But Smith - and his team of writer Nathan Olivares-Giles, researcher Maloy Moore and data analyst Sandra Poindexter - then go beyond what we already know to give a detailed proposal about how the Metrolink system can be made safer in several specific ways - and in relatively short periods of time compared to the major long term needed improvements. The article then tackles why this has not been done in the past - and then lists the external political obstacles that have to be cleared to fix the system.
And, in this city, the Los Angeles Times is increasingly only place where this kind of intensive research and reporting and solution finding is done on a consistent basis and on a wide range of issues.
Unfortunately, the LA Times and all other print media now face an increasingly on-line future in which the expensive content the public needs to be protected from harm is often not the content that drives the necessary number of page views to keep those institutions alive.
So the the next time local critics complain about the Los Angeles Times and its on-line photo albums of cute kittens - they should remember that one day some particularly cute kitten might pay for the story that will save their lives.
Click the lnk above for the full story or you can read below the story's opening:
Death on the rails in L.A.
An analysis of crash data suggests that Metrolink could significantly reduce accidents by targeting a few particularly dangerous crossings.
By Doug Smith
September 27, 2009
Although Metrolink safety lapses drew national attention last year when 25 people were killed in a head-on collision with a freight train, many more have died from commuter trains hitting automobiles and pedestrians.

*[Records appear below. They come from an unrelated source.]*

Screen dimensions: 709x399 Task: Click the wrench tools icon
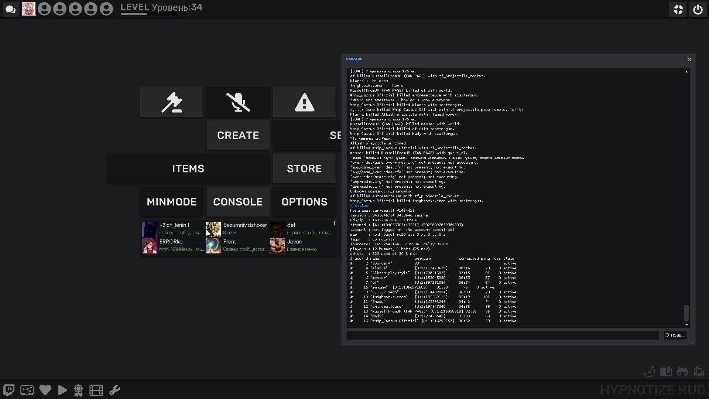(x=114, y=390)
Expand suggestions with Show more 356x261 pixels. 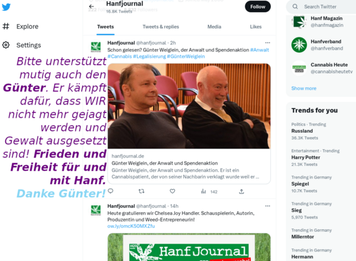click(x=304, y=88)
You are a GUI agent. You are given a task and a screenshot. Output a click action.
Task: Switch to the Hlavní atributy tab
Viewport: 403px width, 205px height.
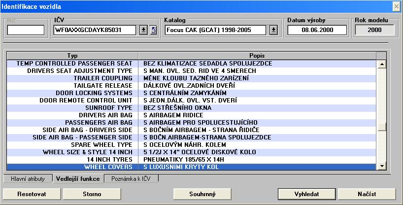point(28,178)
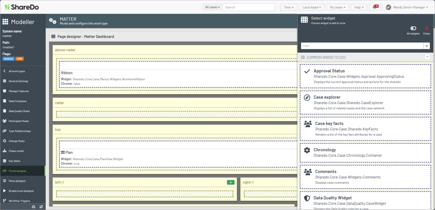Select Phase model in the sidebar
Image resolution: width=435 pixels, height=210 pixels.
(x=19, y=151)
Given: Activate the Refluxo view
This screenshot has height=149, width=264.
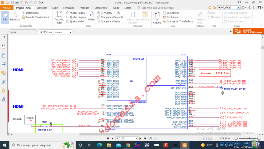Looking at the screenshot, I should point(91,16).
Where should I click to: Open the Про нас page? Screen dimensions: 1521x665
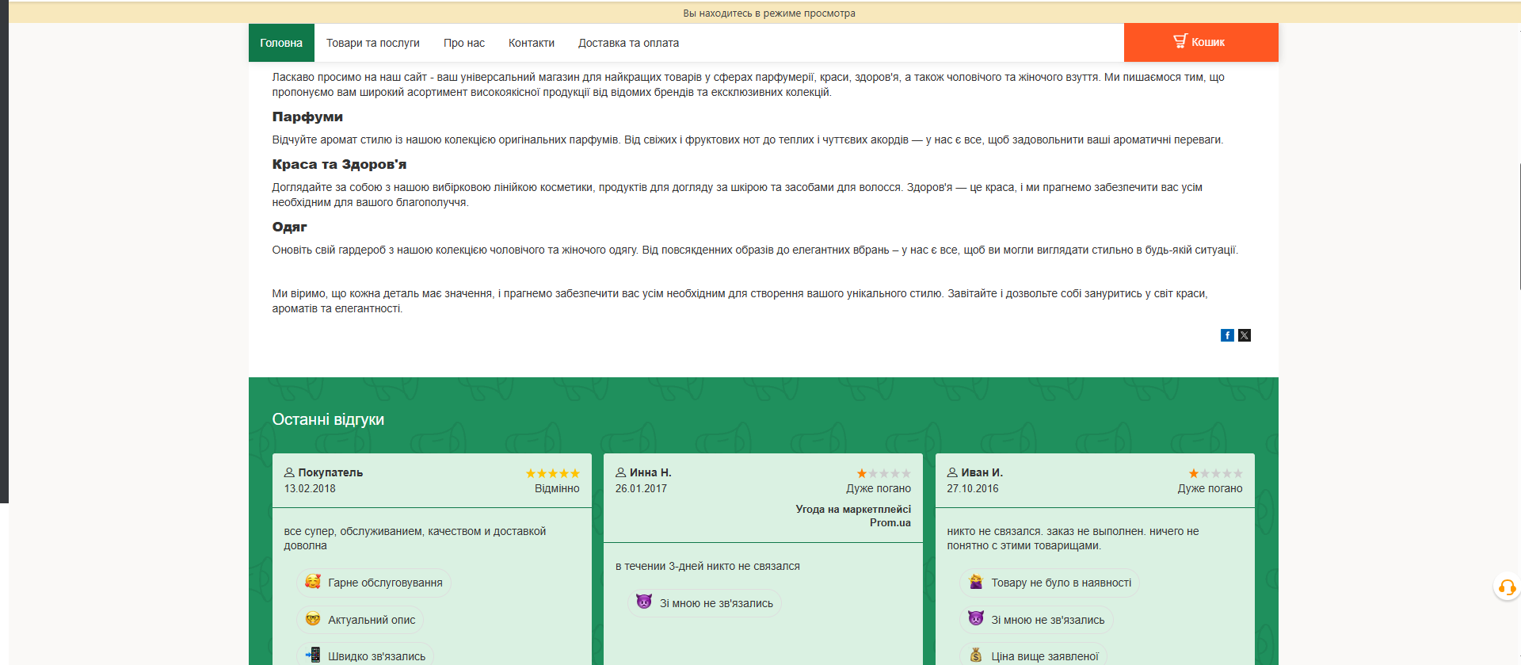click(x=463, y=43)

Over the 15 years leading up to the deadly crash in Chatsworth, accidents involving trains running on Metrolink's system killed 218 other people, according to a detailed examination of accident records by The Times. Through September 2008, the number killed on the Metrolink commuter rail system was 244. Hundreds more people sustained nonfatal injuries.
Critics say Metrolink leaders have not paid enough attention to safety and have done little to upgrade dangerous intersections where streets cross the tracks. In particular, the public railway has failed to adopt the sorts of safety systems and improvements developed and widely used by its sister agency, the Metropolitan Transportation Authority.

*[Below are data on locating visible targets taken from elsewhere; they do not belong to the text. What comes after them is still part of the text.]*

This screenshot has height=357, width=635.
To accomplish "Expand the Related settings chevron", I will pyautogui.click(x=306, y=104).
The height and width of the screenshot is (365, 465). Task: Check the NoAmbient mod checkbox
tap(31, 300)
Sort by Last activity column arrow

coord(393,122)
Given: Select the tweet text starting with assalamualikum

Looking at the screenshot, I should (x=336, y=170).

Some of the clearest examples are in the San Fernando Valley, which includes two of Metrolink's most dangerous crossings -- at Buena Vista Street in Burbank and Sunland Boulevard in Sun Valley.
For the thousands of motorists who pass through it every day, the rail crossing at Buena Vista and San Fernando Boulevard can be a hair-raising passage. The intersection is a maze of sharp turns and confusing signals that require drivers to move with split-second timing.
Twice in recent years, that timing has gone fatally wrong just as a train was bearing down fast, leading to the deaths of motorists.
On Jan. 6, 2003, Jacek "Jack" Wysocki rolled his Ford truck into the path of a Metrolink train traveling 79 mph. The 63-year-old driver was killed along with one train passenger; two train cars derailed and flipped, injuring 20 other Metrolink riders.
Exactly three years later, 76-year-old Maureen Osborn was killed after turning in front of a Metrolink commuter going 75 mph. Osborn's car was dragged a third of a mile before the train could stop.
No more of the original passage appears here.